To stop people from doing things that could confuse themselves and others. Imagine a physics library where you have some defined constants or calculations. Without using the final keyword, someone could come along and redefine basic calculations or constants that should NEVER change.

Anson Smith
There's something I don't understand about that argument - if someone did change those calculations/constants that shouldn't change - aren't any failures due to that 100% their fault? In other words, how does the change benefit anything?
matt b
Yes, it's technically "their" fault but imagine someone else using the library that's not been made aware of the changes, could lead to confusion. I have always thought that that was the reason many of the Java Base classes were marked final, to stop people form altering basic functionality.
Anson Smith
@matt b - You seem to be assuming that the developer who made the change did so knowingly or that they would care that it was their fault. If someone besides me will be using my code, I will mark it final unless it is meant to be changed.
Eric Weilnau
@Anson, @Eric - good points. thanks for clearing that up
matt b
This is actually a different usage of 'final' from the one asked about.
DJClayworth
This answer seems to confuse inheritance and mutability of individual fields with the ability to write a subclass. You can mark individual fields and methods as final (preventing their redefinition) without prohibiting inheritance.
joel.neely
+1  A: 

Hmmm... I can think of two things:

You might have a class that deals with certain security issues. By subclassing it and feeding your system the subclassed version of it, an attacker can circumvent security restrictions. E.g. your application might support plugins and if a plugin can just subclass your security relevant classes, it can use this trick to somehow smuggle a subclassed version of it into place. However, this is rather something Sun has to deal with regarding applets and the like, maybe not such a realistic case.

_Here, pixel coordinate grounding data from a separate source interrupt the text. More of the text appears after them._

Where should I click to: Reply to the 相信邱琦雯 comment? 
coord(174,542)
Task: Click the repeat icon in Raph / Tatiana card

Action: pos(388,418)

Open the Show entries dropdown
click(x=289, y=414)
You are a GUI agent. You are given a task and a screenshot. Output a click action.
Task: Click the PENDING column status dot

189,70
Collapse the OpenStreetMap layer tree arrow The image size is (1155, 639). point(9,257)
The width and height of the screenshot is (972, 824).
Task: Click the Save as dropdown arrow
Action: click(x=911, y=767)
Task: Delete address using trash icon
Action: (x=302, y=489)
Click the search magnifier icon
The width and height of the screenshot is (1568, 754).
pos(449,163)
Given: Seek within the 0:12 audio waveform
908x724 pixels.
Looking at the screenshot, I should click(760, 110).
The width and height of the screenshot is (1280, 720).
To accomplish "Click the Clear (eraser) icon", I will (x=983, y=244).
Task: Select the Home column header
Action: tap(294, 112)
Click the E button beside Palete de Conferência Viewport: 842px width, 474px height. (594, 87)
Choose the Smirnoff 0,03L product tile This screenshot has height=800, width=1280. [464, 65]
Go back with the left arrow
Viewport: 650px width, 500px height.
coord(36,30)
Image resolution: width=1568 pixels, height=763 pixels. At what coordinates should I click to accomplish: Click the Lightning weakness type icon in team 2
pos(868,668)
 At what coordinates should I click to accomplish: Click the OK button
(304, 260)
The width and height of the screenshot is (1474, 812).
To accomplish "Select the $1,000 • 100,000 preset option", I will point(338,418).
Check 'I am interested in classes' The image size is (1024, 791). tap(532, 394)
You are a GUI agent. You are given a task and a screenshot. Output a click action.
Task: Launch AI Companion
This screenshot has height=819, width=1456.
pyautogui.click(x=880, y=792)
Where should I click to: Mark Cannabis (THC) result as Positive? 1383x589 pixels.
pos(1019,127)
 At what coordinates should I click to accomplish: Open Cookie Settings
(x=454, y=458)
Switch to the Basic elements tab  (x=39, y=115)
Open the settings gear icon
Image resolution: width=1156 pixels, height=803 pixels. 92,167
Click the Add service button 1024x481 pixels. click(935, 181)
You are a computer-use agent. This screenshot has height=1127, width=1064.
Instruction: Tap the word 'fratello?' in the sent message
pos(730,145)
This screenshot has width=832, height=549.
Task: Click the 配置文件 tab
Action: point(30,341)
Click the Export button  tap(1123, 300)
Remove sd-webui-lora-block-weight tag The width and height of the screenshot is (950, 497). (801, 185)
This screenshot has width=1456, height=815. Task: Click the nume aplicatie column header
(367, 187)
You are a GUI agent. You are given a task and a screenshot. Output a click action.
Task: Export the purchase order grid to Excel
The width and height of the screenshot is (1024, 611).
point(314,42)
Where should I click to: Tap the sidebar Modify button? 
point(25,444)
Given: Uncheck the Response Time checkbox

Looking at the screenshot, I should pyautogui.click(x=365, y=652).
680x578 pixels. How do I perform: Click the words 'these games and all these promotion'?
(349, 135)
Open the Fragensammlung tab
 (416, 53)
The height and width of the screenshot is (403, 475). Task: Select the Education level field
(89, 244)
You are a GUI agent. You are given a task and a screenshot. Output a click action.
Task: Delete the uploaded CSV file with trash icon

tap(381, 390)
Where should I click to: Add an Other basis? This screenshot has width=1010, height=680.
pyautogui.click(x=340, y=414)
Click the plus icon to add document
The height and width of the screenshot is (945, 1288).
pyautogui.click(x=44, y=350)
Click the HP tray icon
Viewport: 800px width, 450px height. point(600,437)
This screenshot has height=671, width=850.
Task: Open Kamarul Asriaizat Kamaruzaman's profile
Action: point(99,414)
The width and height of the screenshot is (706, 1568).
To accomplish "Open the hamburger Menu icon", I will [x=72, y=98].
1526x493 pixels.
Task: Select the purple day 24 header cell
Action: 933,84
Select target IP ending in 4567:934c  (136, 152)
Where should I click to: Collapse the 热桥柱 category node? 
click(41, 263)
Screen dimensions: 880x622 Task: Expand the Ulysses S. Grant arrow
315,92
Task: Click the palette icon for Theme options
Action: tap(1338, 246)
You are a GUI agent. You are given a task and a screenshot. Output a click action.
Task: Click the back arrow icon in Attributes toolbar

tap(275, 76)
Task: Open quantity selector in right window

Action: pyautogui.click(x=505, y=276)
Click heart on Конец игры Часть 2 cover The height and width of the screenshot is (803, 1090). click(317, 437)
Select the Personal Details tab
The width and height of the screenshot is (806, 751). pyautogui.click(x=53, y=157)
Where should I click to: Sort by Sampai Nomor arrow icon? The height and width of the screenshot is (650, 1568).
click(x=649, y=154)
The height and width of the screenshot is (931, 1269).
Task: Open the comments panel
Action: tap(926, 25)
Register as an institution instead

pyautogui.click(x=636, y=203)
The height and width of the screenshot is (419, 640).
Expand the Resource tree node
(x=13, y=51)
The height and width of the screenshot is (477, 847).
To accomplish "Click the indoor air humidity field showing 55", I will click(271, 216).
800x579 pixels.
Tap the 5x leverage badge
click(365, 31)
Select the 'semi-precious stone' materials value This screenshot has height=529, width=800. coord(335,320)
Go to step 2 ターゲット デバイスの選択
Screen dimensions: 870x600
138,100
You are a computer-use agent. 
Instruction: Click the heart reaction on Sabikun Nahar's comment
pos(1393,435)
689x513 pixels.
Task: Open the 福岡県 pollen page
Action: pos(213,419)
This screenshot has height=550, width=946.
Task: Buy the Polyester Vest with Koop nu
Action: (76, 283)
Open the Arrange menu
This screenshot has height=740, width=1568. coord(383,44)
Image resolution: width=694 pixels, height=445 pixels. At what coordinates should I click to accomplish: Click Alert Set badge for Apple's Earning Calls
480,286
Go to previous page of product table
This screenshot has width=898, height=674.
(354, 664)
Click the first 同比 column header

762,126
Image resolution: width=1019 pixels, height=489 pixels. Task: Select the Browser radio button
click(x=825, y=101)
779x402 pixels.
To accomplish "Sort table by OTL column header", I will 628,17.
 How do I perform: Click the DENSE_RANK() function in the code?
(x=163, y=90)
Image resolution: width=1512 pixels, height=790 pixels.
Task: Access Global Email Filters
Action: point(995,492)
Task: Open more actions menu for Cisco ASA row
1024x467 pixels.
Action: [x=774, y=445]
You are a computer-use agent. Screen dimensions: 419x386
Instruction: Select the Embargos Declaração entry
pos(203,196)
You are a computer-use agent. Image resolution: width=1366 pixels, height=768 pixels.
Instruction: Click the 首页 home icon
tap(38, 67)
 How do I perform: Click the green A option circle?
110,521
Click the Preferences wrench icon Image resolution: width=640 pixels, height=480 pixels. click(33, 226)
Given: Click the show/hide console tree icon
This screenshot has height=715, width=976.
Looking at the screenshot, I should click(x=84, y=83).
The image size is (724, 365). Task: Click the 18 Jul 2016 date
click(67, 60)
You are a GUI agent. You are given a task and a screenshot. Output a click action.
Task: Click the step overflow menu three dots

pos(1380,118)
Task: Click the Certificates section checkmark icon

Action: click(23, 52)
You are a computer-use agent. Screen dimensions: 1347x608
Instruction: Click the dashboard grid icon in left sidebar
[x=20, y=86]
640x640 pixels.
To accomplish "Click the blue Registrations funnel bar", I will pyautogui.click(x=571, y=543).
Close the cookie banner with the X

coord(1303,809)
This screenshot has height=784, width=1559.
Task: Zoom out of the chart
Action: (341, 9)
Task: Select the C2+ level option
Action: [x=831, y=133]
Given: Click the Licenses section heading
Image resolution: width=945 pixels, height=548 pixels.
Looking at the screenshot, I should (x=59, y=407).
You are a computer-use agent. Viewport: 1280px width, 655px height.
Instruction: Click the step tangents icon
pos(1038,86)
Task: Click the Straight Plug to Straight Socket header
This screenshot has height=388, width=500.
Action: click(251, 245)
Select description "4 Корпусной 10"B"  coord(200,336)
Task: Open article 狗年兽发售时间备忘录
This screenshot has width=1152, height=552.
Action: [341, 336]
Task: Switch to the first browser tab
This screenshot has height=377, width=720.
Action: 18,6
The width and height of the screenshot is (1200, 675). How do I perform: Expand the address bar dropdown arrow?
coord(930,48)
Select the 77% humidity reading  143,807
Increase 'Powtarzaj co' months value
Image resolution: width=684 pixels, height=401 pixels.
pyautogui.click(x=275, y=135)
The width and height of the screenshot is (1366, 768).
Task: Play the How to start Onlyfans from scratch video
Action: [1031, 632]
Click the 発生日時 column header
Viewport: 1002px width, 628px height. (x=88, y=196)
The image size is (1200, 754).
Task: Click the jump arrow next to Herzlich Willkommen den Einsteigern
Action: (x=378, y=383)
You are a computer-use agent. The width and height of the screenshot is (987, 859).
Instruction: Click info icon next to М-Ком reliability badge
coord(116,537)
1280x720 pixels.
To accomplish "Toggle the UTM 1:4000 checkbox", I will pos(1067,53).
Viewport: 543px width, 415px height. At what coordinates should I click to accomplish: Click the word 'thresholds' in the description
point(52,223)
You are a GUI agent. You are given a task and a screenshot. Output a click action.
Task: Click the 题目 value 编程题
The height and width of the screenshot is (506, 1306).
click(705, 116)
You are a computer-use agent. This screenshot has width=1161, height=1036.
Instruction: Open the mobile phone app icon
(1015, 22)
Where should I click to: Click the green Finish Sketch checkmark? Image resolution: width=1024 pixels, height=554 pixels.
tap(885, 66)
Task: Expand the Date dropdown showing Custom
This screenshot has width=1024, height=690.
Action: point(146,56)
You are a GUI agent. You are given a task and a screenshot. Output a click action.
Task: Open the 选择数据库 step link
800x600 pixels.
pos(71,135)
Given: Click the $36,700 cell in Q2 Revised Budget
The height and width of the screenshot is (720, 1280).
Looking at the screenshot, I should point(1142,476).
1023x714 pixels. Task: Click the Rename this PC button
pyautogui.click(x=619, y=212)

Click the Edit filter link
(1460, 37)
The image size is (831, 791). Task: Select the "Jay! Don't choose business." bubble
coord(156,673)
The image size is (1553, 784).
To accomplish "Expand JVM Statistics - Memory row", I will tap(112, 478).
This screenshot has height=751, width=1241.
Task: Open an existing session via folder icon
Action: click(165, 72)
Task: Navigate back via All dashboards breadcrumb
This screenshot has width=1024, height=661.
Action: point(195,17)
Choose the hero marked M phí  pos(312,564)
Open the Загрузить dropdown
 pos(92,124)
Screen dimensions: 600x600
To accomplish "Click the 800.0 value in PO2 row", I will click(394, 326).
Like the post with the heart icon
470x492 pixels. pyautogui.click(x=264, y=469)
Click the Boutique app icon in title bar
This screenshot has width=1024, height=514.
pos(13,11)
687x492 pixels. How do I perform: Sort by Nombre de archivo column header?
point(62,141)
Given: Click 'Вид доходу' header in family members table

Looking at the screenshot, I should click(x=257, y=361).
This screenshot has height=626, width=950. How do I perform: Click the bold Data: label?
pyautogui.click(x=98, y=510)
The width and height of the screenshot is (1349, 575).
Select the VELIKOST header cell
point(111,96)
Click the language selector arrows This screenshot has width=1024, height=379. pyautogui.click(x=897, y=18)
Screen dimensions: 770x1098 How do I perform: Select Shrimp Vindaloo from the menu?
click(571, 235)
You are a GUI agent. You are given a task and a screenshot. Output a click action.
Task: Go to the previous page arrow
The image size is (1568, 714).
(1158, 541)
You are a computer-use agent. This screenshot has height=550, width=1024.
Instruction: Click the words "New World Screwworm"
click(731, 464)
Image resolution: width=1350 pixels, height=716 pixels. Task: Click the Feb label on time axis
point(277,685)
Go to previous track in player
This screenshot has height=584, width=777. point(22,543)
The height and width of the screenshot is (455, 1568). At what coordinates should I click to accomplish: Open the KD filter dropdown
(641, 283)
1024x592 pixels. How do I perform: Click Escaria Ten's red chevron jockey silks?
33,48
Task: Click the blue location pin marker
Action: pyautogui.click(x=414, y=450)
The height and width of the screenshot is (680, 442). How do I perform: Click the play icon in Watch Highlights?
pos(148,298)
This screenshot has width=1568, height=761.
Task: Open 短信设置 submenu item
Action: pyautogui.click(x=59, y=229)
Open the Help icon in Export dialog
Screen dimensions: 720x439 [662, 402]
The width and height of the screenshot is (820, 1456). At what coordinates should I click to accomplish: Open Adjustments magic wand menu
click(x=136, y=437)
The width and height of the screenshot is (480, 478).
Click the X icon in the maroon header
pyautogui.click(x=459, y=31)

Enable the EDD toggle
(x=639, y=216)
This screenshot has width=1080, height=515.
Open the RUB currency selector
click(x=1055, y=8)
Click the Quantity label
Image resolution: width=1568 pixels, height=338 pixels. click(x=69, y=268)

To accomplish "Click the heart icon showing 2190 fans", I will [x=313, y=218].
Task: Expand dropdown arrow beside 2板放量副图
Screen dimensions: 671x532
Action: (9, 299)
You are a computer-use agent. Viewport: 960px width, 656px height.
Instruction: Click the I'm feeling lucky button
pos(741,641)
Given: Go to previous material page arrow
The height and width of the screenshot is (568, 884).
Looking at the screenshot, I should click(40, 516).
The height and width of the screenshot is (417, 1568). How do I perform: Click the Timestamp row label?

A much more realistic one is to avoid an object becomes mutable. E.g. since Strings are immutable, your code can safely keep references to it

 String blah = someOtherString;

instead of copying the string first. However, if you can subclass String, you can add methods to it that allow the string value to be modified, now no code can rely anymore that the string will stay the same if it just copies the string as above, instead it must duplicate the string.

Mecki
+1  A: 

you might want to make immutable objects (http://en.wikipedia.org/wiki/Immutable_object), you might want to create a singleton (http://en.wikipedia.org/wiki/Singleton_pattern), or you might want to prevent someone from overriding the method for reasons of efficiency, safety, or security.

Ray Tayek
+1  A: 

Also, if you are writing a commercial closed source class, you might not want people to be able to change the functionality down the line, especially if u need to give support for it and people have overridden your method and are complaining that calling it gives unexpected results.

DavidG
+1  A: 

If you mark classes and methods as final, you may notice a small performance gain, since the runtime doesn't have to look up the right class method to invoke for a given object. Non-final methods are marked as virtual so that they can be properly extended if needed, final methods can be directly linked or compiled inline in the class.

seanalltogether
I believe this is a myth, since current generation VMs should be able to optimize and deoptimize as needed. I remember seeing some bencharmking this and classifying it as a myth.
Miguel Ping
The difference in code generation is not a myth, but maybe the performance gains are. As I said its a small gain, one site mentioned a 3.5% performance gain, some higher, which in most cases is not worth going all Nazi on your code.
seanalltogether
It is not a myth. In fact, the compiler can only inline V final methods. I am not sure if any JITs "inline" things art runtime but I doubt that it can since you may be loading a derived class later.
Uri
Microbenchmark==grain-of-salt. That said, after 10B cycle warmup, avg over 10B calls shows essentially no difference under Eclipse on my laptop. Two methods returning String, final was 6.9643us, non-final was 6.9641us. That delta is background noise, IMHO.